Katharina Hokema: Von jetzt auf gleich stand die Welt still. Die Einschätzung von gestern war heute nicht mehr gültig. Pläne mussten und müssen schnell revidiert und in unsicheren Zeiten neu aufgestellt werden. Gelernt haben wir also, flexibel und mutig zu reagieren, aber auch weiterhin zu agieren, die Zuversicht nicht zu verlieren und der Qualität unserer Produkte zu vertrauen. Wir haben gelernt, dass wir in einem Team arbeiten, das diese Fähigkeiten beherrscht. Dafür sind wir sehr dankbar.

Wieso sollte man sich schon heute (Stand April 2021) einen Reiseführer kaufen?

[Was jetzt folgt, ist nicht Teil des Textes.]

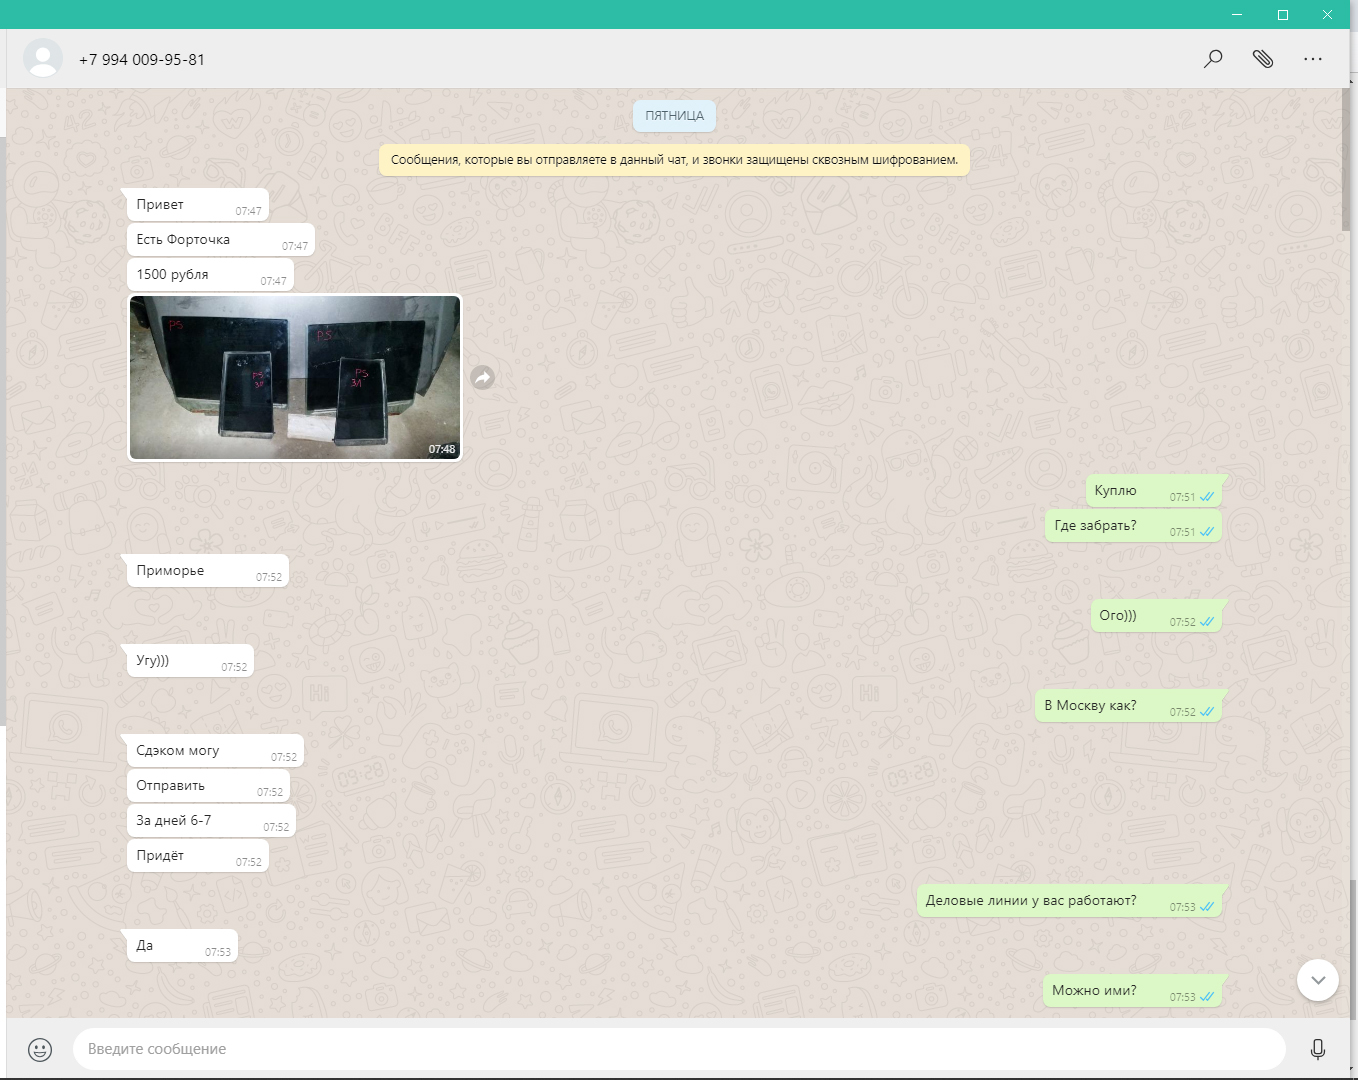This screenshot has width=1358, height=1080.
Task: Select the "Есть Форточка" message bubble
Action: tap(220, 240)
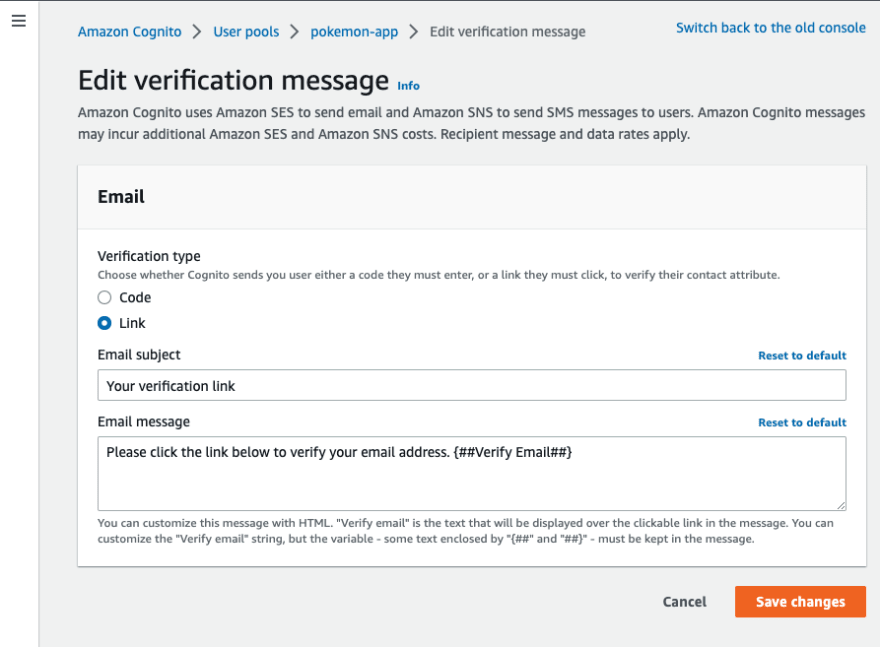The height and width of the screenshot is (647, 880).
Task: Click the Cancel button
Action: 684,602
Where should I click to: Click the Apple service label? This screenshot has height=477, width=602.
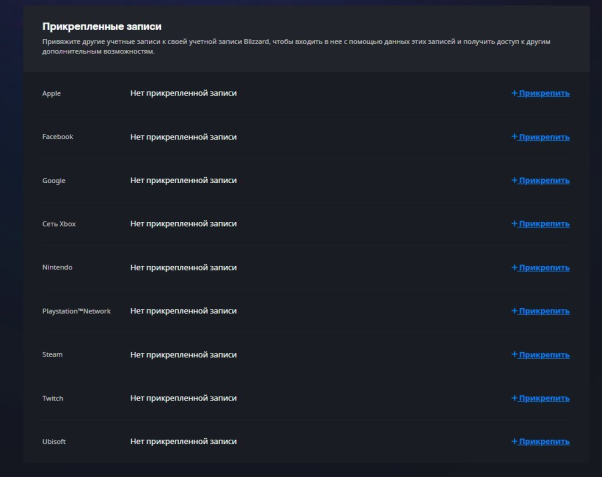52,93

Wayan Rump: Nicht Reisen können, bedeutet viel Zeit zum Planen! Nein im Ernst – dieses Jahr wird Einiges möglich sein. Besser man ist vorbereitet, wenn sich die gewünschte Pforte öffnet! Außerdem: Jeder Moment, in dem man in einem Reiseführer blättert, ist ein guter.

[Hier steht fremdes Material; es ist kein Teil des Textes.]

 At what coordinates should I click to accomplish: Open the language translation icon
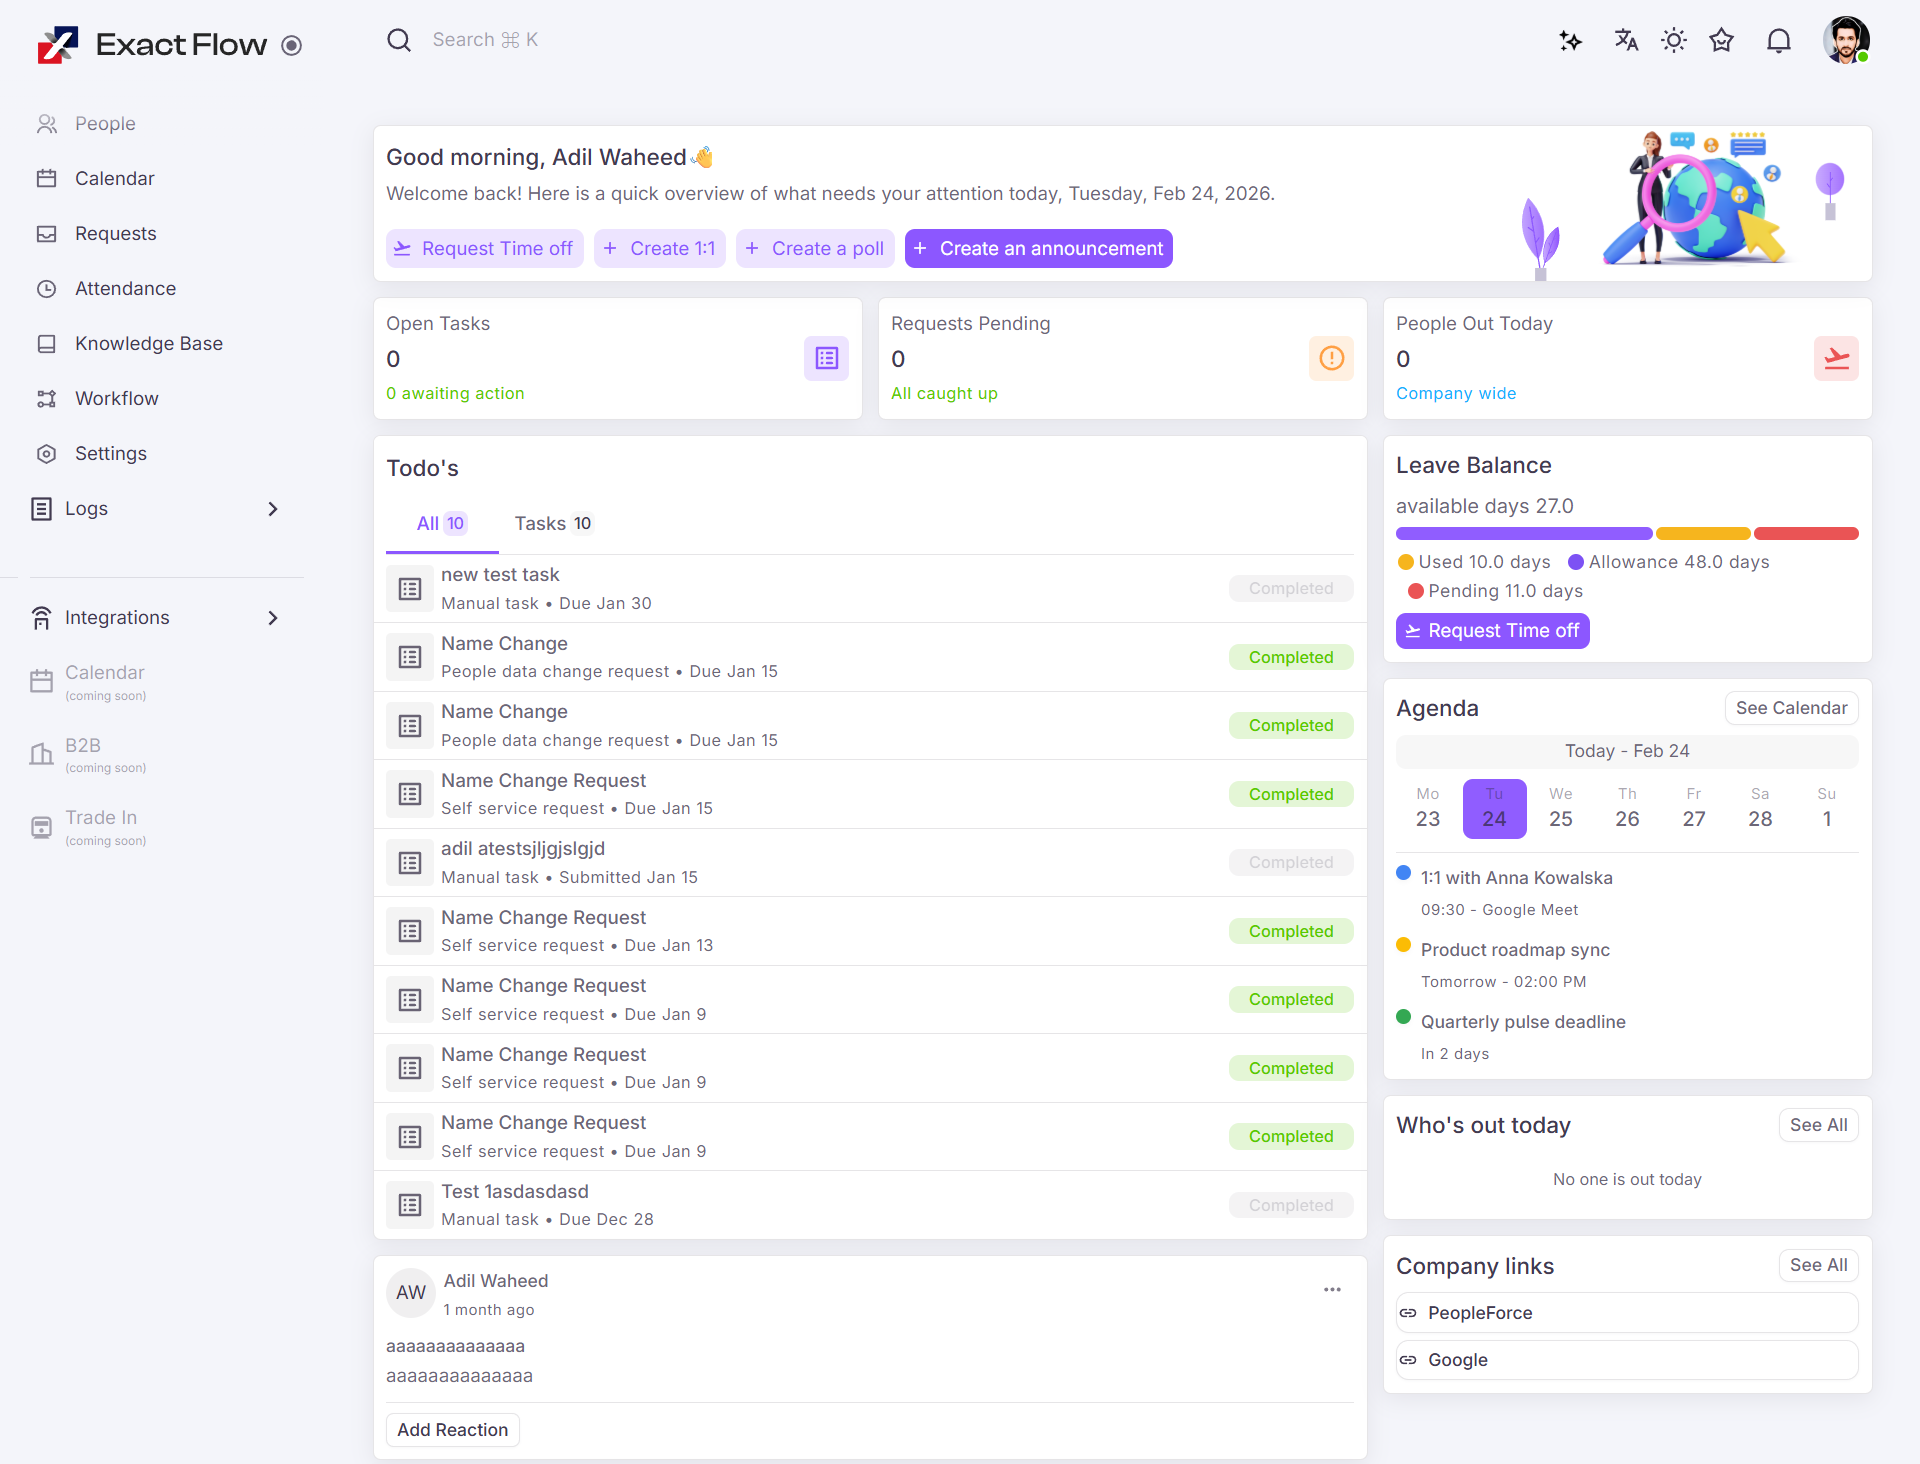(1626, 41)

Katharina Hokema: Vom Reisen träumen. Die Vorfreude auskosten. Mit der Familie planen. Das sind doch alles wunderbare Momente, die uns gerade in dieser eher bedrückenden Zeit aufheitern. Diese Momente geben uns Ziel und Kompass. Es kommen wieder bessere Zeiten, darauf freuen wir uns.

Detlev von Oppeln: Natürlich ist die Motivation groß, Reiseführer für noch unbekannte Regionen in Deutschland zu kaufen. Wir sehen aber auch ein steigendes Interesse an Titeln zu Sehnsuchtszielen wie Bhutan oder Georgien, oder auch für Reisen mit der Transsibirischen Eisenbahn.

Michael Iwanowski: Unsere afrikanischen Reiseziele sind zum großen Teil – wenn auch mit Auflagen – bereisbar. Das liegt an der Weite der Länder und der jüngeren Bevölkerung. Unsere Reiseführer eignen sich hervorragend für die kurzfristige und längerfristige Planung, vor allem Namibia, Südafrika, Botswana, aber auch Äthiopien und Tansania.